El hombre-lobo estaba de pie en la boca del desagüe con un pie peludo a cada lado del agujero. Sus ojos verdes echaban llamas hacia ellos desde su cara repulsiva. Estiró el hocico y una espuma blancoamarillenta le escurrió entre los dientes. Emitió un gruñido aturdidor. Sus brazos se dispararon hacia Beverly, con los puños de su chaqueta de la secundaria recogidos sobre los brazos peludos. Su olor era caliente, crudo, asesino.
Beverly soltó un alarido. Ben la aferró por la parte trasera de la blusa y tiró con tanta fuerza que se le desgarraron las costuras bajo los brazos. Una zarpa barrió el aire allí donde ella estaba un momento antes. Beverly cayó, tambaleándose, contra la pared. La bolita de plata escapó de su mano. Por un momento, centelleó en el aire. Mike, más rápido que el relámpago, la cogió de un manotazo antes de que cayera y se la devolvió.
—Dispara, nena —dijo. Su voz sonaba perfectamente tranquila, casi serena—. Dispárale ahora mismo.
El hombre-lobo emitió un rugido atronador que acabó en un aullido escalofriante, con el hocico apuntando al cielo.
El aullido se convirtió en risa. La zarpa se abatió contra Bill, en el momento en que el chico se volvía para mirar a Beverly. Ben lo apartó de un empellón y Bill cayó despatarrado.
—¡Dispara, Bev! —aullaba Richie—. ¡Por Dios, dispara!

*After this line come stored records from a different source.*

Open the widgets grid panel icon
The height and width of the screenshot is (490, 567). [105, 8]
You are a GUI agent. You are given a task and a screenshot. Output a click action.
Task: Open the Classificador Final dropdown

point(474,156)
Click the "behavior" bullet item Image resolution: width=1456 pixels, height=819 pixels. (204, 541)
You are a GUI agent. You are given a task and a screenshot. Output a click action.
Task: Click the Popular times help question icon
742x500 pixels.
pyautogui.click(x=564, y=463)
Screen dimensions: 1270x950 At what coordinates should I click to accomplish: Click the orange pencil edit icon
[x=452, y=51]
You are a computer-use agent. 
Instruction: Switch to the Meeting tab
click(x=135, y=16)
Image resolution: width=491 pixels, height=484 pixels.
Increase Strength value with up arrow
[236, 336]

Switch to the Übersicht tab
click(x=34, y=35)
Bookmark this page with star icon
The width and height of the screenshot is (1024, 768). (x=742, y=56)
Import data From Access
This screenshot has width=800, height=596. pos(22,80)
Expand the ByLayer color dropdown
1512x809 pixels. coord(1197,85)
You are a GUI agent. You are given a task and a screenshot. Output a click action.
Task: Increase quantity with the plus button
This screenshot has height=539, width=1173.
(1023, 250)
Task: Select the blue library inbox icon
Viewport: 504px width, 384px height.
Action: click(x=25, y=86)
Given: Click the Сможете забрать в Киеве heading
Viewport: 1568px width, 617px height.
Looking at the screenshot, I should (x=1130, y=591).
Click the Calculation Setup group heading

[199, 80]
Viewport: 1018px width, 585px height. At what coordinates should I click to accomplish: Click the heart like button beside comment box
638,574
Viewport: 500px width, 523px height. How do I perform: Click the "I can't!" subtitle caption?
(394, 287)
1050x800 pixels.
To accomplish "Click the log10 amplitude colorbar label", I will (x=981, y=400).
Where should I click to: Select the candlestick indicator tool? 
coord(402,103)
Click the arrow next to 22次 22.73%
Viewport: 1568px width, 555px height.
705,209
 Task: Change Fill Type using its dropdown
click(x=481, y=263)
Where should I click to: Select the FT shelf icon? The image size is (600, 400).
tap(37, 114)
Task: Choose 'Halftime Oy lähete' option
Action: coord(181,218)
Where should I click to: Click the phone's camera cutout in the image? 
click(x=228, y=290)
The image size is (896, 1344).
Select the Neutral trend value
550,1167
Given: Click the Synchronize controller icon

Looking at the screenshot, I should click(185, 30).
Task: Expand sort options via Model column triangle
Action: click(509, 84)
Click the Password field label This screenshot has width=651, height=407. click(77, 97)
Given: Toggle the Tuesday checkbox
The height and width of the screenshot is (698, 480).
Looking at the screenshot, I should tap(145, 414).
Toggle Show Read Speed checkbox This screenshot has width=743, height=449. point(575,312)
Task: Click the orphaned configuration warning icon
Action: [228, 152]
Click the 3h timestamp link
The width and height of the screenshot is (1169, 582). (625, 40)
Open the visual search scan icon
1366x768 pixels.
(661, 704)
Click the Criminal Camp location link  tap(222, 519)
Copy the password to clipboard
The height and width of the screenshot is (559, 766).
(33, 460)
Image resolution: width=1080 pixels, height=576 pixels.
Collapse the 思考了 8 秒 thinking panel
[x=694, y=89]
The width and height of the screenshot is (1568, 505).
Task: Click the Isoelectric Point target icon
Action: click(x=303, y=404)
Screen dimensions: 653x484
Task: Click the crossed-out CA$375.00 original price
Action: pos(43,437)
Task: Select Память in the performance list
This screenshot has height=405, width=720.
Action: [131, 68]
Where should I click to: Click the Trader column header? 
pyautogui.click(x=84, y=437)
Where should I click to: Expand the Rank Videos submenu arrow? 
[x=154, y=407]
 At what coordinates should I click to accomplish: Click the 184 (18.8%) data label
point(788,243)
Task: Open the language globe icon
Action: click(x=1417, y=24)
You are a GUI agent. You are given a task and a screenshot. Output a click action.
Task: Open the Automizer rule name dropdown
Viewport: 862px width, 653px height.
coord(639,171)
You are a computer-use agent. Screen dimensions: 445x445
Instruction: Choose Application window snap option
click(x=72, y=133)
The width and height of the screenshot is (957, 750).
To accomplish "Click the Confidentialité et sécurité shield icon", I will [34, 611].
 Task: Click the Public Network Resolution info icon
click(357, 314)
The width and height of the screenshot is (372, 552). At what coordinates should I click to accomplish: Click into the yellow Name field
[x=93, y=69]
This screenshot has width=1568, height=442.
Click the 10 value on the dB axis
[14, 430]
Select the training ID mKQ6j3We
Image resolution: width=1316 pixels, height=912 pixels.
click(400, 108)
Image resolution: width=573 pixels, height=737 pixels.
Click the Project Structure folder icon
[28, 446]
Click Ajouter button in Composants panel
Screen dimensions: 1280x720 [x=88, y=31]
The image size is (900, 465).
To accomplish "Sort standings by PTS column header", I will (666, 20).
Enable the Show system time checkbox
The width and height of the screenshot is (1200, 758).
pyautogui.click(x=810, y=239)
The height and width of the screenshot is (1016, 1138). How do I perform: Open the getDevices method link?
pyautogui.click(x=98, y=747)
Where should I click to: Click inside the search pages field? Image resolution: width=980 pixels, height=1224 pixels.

El hombre-lobo saltó hacia adelante y a Ben ya no le cupo la menor duda, ni entonces ni después, de que Eso sabía exactamente quién era el jefe. Trataba de alcanzar a Bill. Beverly tiró de la goma hacia atrás, y disparó. La bola salió disparada. Una vez más, el proyectil no iba hacia el blanco, pero en esa oportunidad no hubo curva salvadora. Pasó a más de treinta centímetros abriendo un agujero en el empapelado de la pared, sobre la bañera. Bill, con los brazos sembrados de fragmentos blancos y sangrantes por diez o doce heridas, pronunció una maldición a gritos.
La cabeza del hombre-lobo giró en redondo; sus ojos verdes, relucientes, estudiaron a Beverly por un instante. Ben, sin pensar, se puso delante de ella, que buscaba a ciegas, en su bolsillo, la otra munición de plata. Sus vaqueros eran demasiado ajustados, no porque ella tuviese intención de provocar, sino porque aún estaba usando la ropa del año anterior. Sus dedos se cerraron sobre la bolita, pero se le escapó. La buscó a tientas y logró encontrarla. Tiró de ella sacándose el bolsillo y desparramando catorce centavos, dos entradas de cine y un puñado de pelusa.